Stored data entries:
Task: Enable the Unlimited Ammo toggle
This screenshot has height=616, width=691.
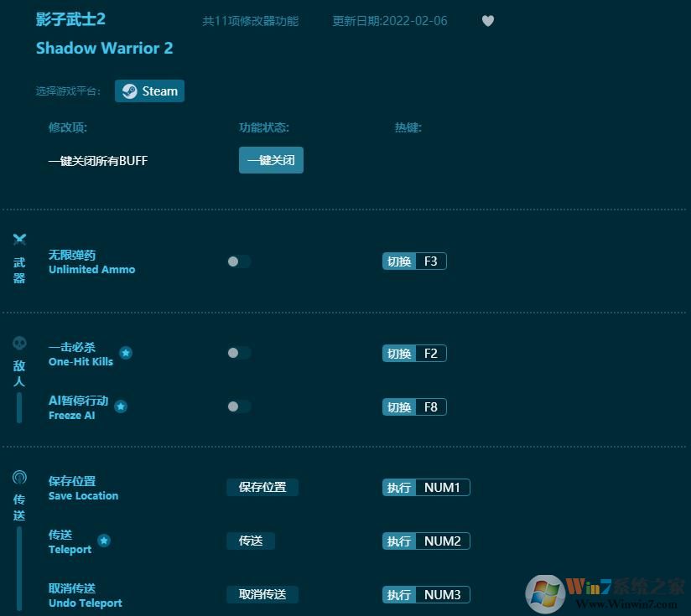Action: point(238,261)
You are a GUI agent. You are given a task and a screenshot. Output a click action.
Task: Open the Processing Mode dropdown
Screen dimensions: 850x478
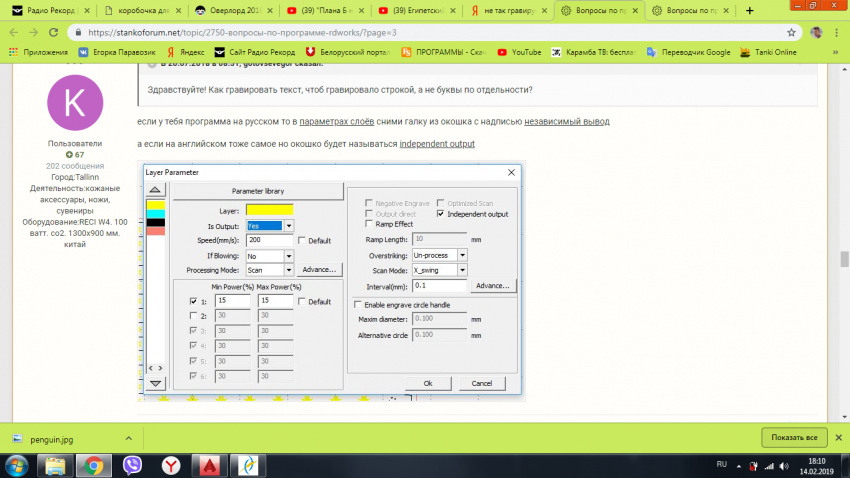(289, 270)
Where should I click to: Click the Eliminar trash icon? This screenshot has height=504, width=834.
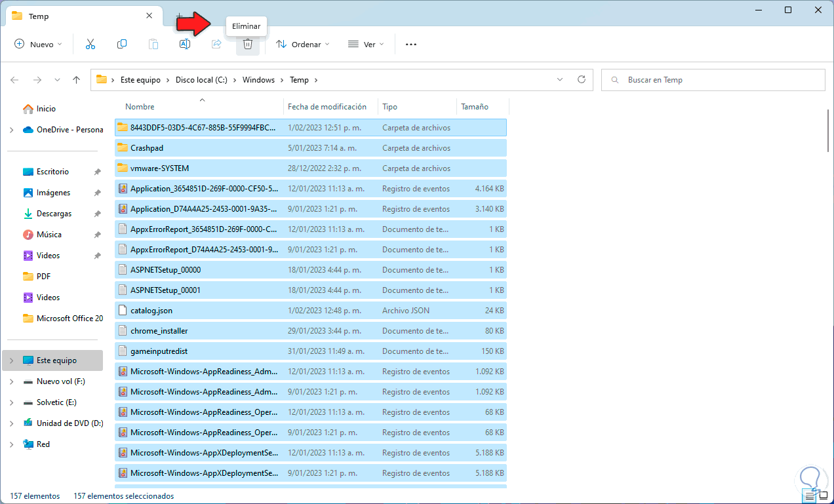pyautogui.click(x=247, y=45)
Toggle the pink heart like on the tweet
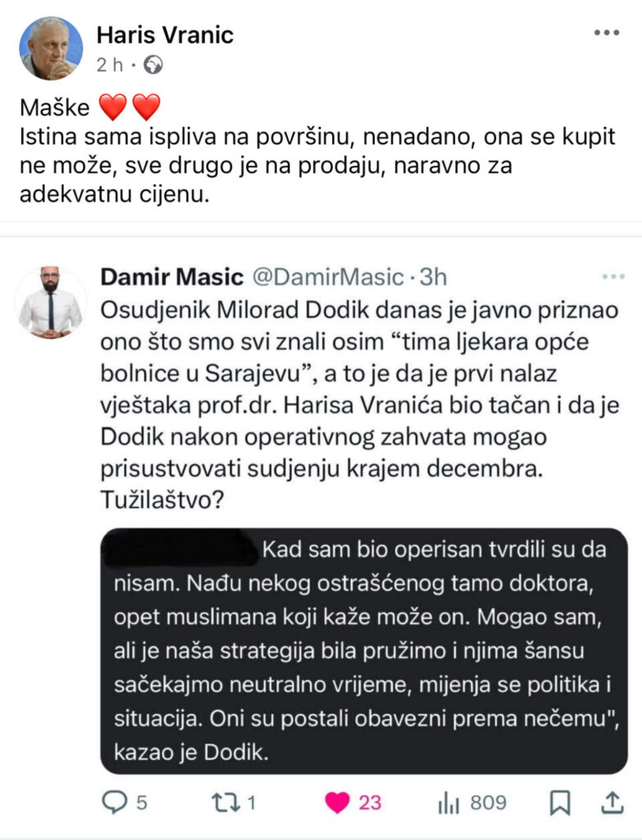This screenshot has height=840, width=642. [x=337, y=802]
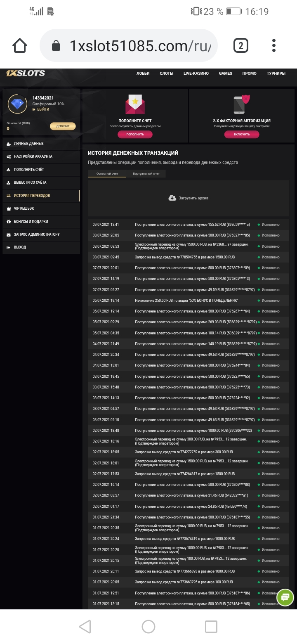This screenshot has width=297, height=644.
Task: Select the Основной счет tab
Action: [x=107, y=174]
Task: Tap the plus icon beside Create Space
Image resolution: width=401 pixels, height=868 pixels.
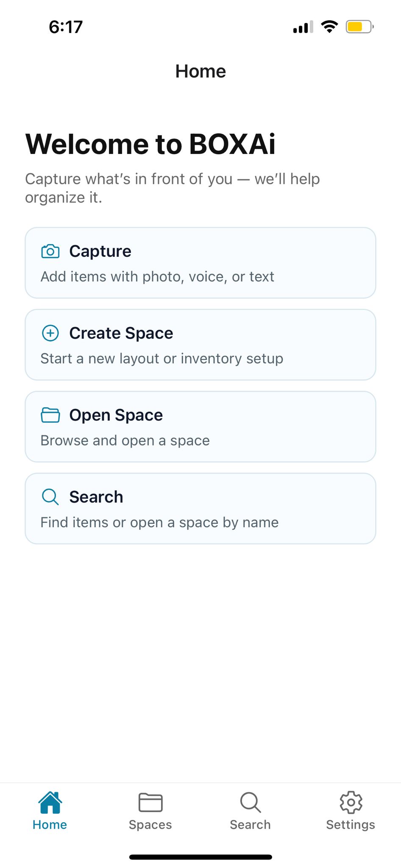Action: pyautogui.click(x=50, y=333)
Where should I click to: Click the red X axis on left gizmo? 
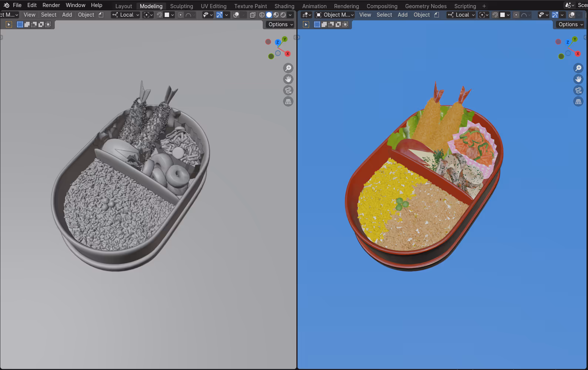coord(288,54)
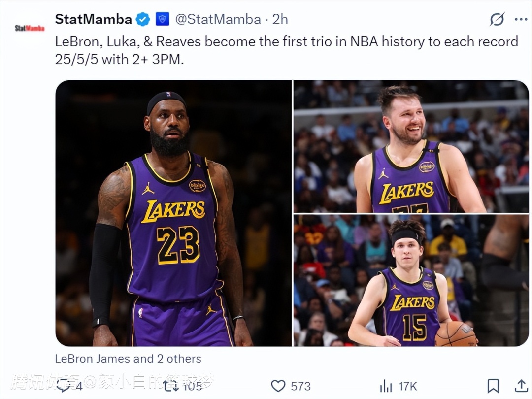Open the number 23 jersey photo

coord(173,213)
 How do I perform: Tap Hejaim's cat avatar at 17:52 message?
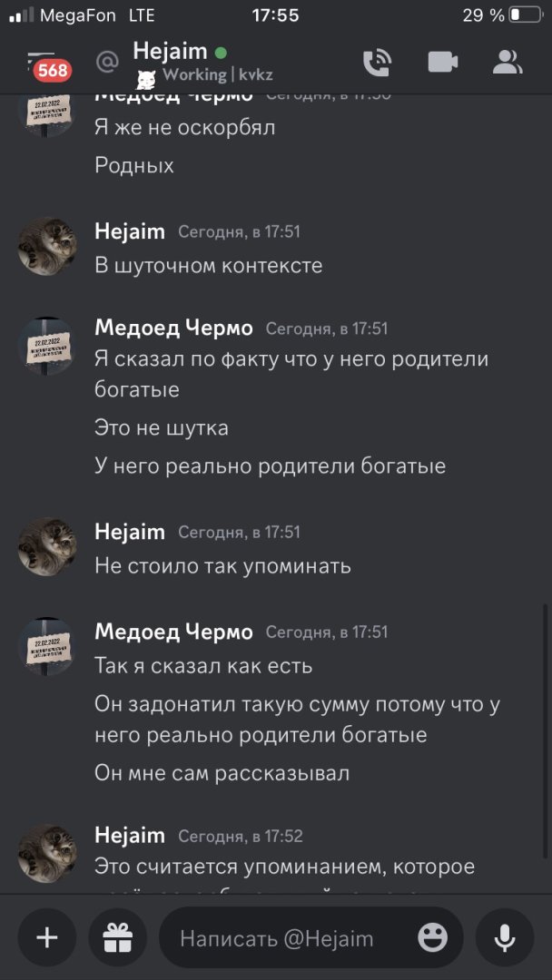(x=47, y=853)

**YOUR INSTRUCTIONS:** An exact restatement is expected of the lines from the line containing "Task: Open the Processing Mode dropdown" to the end of the data above, pictures excluded.

**YOUR RESPONSE:**
Task: Open the Processing Mode dropdown
Screen dimensions: 850x478
(289, 270)
Where should I click to: Click the Eliminar trash icon? This screenshot has height=504, width=834.
pyautogui.click(x=247, y=45)
Toggle the pink heart like on the tweet
This screenshot has height=840, width=642. [x=337, y=802]
This screenshot has width=297, height=644.
Task: Select the Основной счет tab
Action: [x=107, y=174]
Task: Tap the plus icon beside Create Space
Image resolution: width=401 pixels, height=868 pixels.
Action: pyautogui.click(x=50, y=333)
Where should I click to: Click the red X axis on left gizmo? 
coord(288,54)
Open the number 23 jersey photo

coord(173,213)
 How do I perform: Tap Hejaim's cat avatar at 17:52 message?
(x=47, y=853)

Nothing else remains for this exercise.